《人性的深淵:吳謝宇案》:當代家庭之困

《人性的深淵:吳謝宇案》 吳琪 王珊 著 三聯書店/生活書店

吳謝宇弒母案自2016年曝光以來,在坊間引發強烈且持久的反響。在所有報道中,記者吳琪和王珊所寫的長篇紀實《人性的深淵:吳謝宇案》,無疑是最全面、系統和深入的。這篇報道的價值一方面根植於吳謝宇案,另一方面遠遠超出該案本身,具有極強的社會學味道和深刻的社會反思意義。

從吳謝宇案本身來看,這篇報道深度揭示了吳謝宇所處原生家庭的特殊性及其形成原因。但是,當把吳謝宇的家族史和核心家庭以及教育放到顯微鏡下來打量時,我們看到的更多是這個家庭的特殊性和罕見性。即使是這類家庭,也不會必然發生弒母弒父悲劇。但《人性的深淵:吳謝宇案》的讀者對吳謝宇或其母謝天琴不由自主滋生某種「代入感」,在這對母子身上,他們多多少少發現了自己的影子。這些普遍的「代入感」,不只是源於具體的原生家庭,更可能源於時代變遷對家庭的深刻再造。

改革開放為城市化和流動性注入了強勁動力,中國社會迅速從農村社會向城市社會、從農業文明向工業文明、從自然社會向知識社會轉型。家庭,在這個過程中無可奈何地承接所有這些變遷帶來的動力和壓力。對於在農業社會大家庭氛圍中成長,通過自己的努力在城市組建核心家庭和養育子女的中年人群如吳志堅(吳謝宇之父)、謝天琴來說,很難不滋生出各種前所未有的「糾結」來。

首先,核心家庭的自我定位模糊化。在快速的社會變遷和多元價值觀的衝擊下,傳統父母角色和教育方式面臨諸多挑戰。直觀地看,這讓父母在子女面前變得無所適從;更深層次地看,這種衝擊也會影響到作為質疑者的子女身上。對生命的珍視、對社會化的接納、對社會繼替責任的擔當,這些都成為他們反思家庭關係與自我認知的對象,致使「社會繼替」在很多家庭中變得難以「繼替」。

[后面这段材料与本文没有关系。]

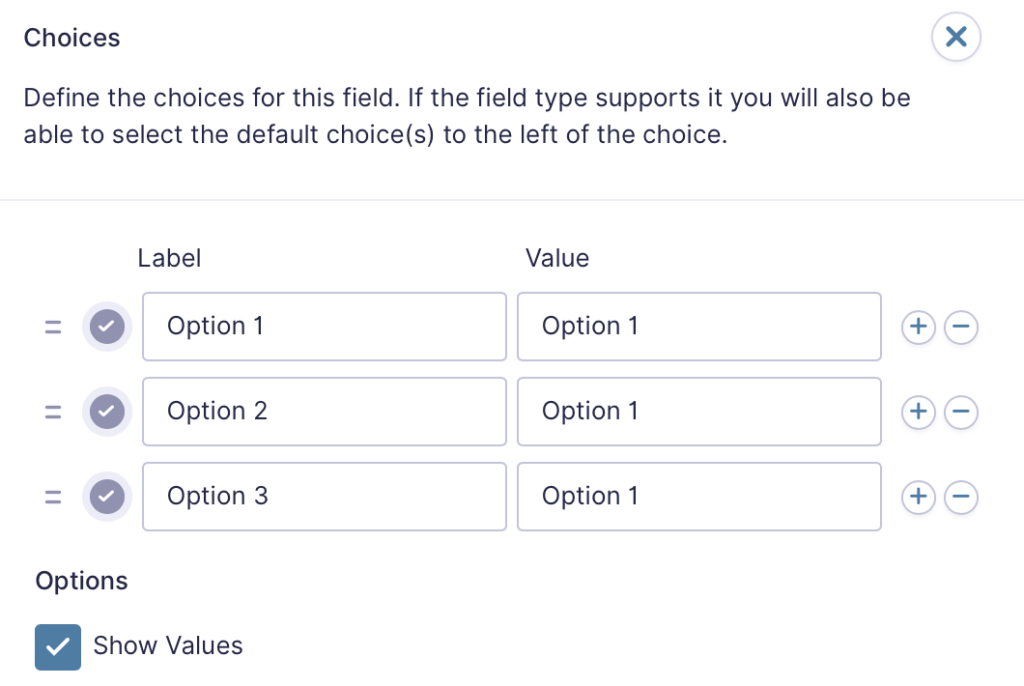Remove the Option 3 choice row

961,497
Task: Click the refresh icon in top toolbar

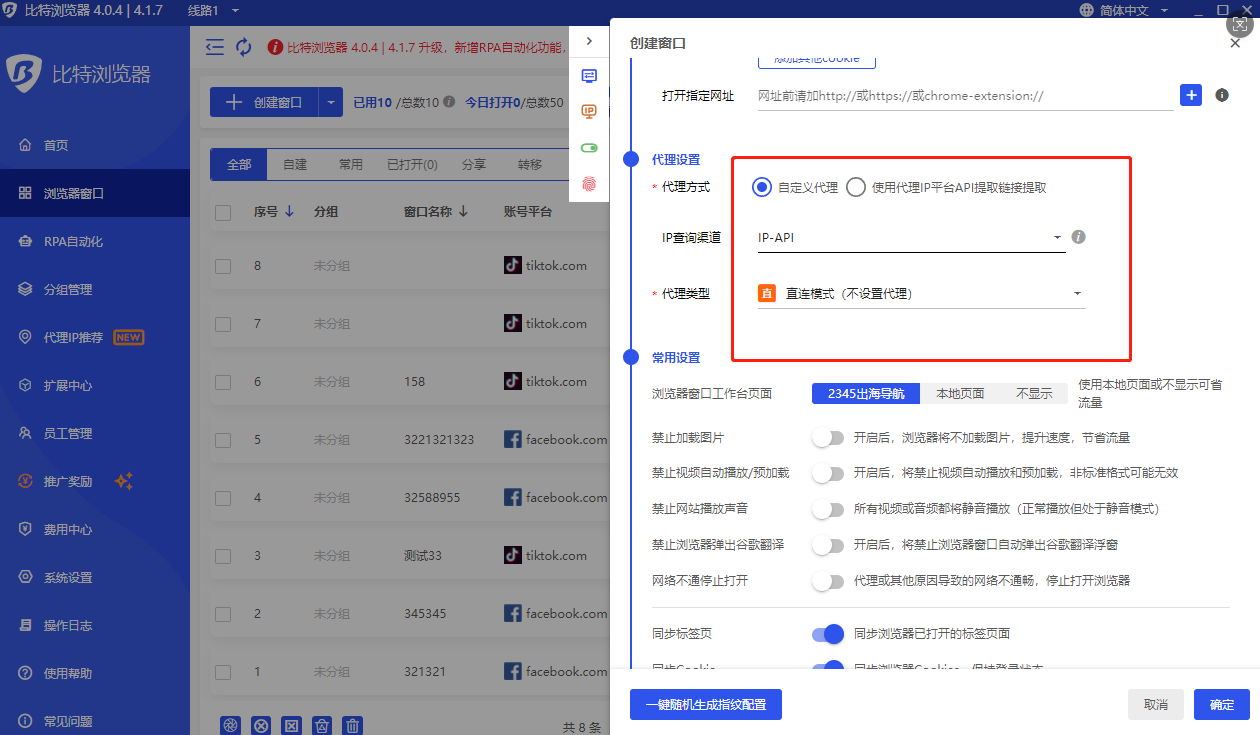Action: tap(243, 47)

其次,家庭面對專業知識湧入無所適從。過去四十多年來,無窮無盡的福柯意義上的「人的科學」進入家庭。傳統的「育兒」和「教育」模式不再有效,合格的父母一定是掌握並能熟練運用各種相關專業知識的父母。在專業知識的指揮棒下,很多家庭因為在如何育兒的問題上存在分歧而製造出大量的代際矛盾:一方面,年輕的爸爸媽媽需要依賴上一輩來幫助自己養兒育女,另一方面又對上一輩的養育模式大加撻伐。

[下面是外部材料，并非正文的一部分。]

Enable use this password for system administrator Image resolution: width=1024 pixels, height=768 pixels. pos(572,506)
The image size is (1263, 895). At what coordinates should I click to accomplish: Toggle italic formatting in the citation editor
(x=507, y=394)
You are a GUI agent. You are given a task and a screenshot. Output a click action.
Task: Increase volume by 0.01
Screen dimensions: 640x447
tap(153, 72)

複次,家庭功能出現社會化和偽社會化的矛盾。相比於傳統,今天的家庭一方面是功能的大幅度增加,另一方面是功能的分解和社會化,如養育、教育、福利、職業,都被不同的社會專業機構所接納。一言以蔽之,學校教育主要是應試教育和專業教育,或者更為直接地說是「卷」的教育。不僅如此,學校還將「卷」的緊張感植入家庭,「綁架」家長,逼迫家長不得不拚命地迎合之。吳謝宇的成長,在很大程度上就是這種教育的典型,「成績好」是學校和家長對他共同的也是唯一的要求。這可以理解為家庭教育功能的社會化未能取得成功的體現。

最後,在當代既分且離的核心家庭中,父母即使有心,也無法全面承擔起對社會人而言不可或缺但學校無意承擔的為人教育了。相較於「分而不離」的大家庭為「反饋模式」和「接力模式」的「身教」提供了條件,當代核心家庭之間空間距離遙遠,就如吳志堅和謝天琴各自的父母之家與他們在福州的小家之間的距離。在兩代人的核心家庭特別是獨子的核心家庭中,無論是哪一代人,扮演的角色都是單面的,父母只是「父母」,無以同時為「子女」,子女只是「子女」,無以同時為「父母」。而且,因為只有兩代,核心家庭的重心必定是子女,子女是家庭的本位。

如何面對這種困境?跳出吳謝宇案來反觀吳謝宇案,對我們而言,有三重意義:一是不同時代的家庭有不同性質的糾結;二是當代家庭有其在歷史上獨特但在當代普遍的糾結,我們就處在這些糾結中;三是我們能做的,是直面這些糾結,積極探索走出糾結的合適道路,期待我們自己也讓我們的子孫能夠生活在玫瑰色的而非苦難的共同體中。

這正是吳琪和王珊兩位記者的工作價值所在。